Each entry needs to be copied exactly, with nothing left out.

GIVEN ENTRIES
= = = = =

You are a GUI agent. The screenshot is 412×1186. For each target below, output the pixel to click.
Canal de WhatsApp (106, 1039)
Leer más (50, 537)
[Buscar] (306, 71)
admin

= = = = =

RESULT OF THE TASK
You are a GUI agent. The screenshot is 412×1186. For each target below, output the pixel to click.
Canal de WhatsApp (106, 1039)
Leer más (50, 537)
[Buscar] (306, 71)
admin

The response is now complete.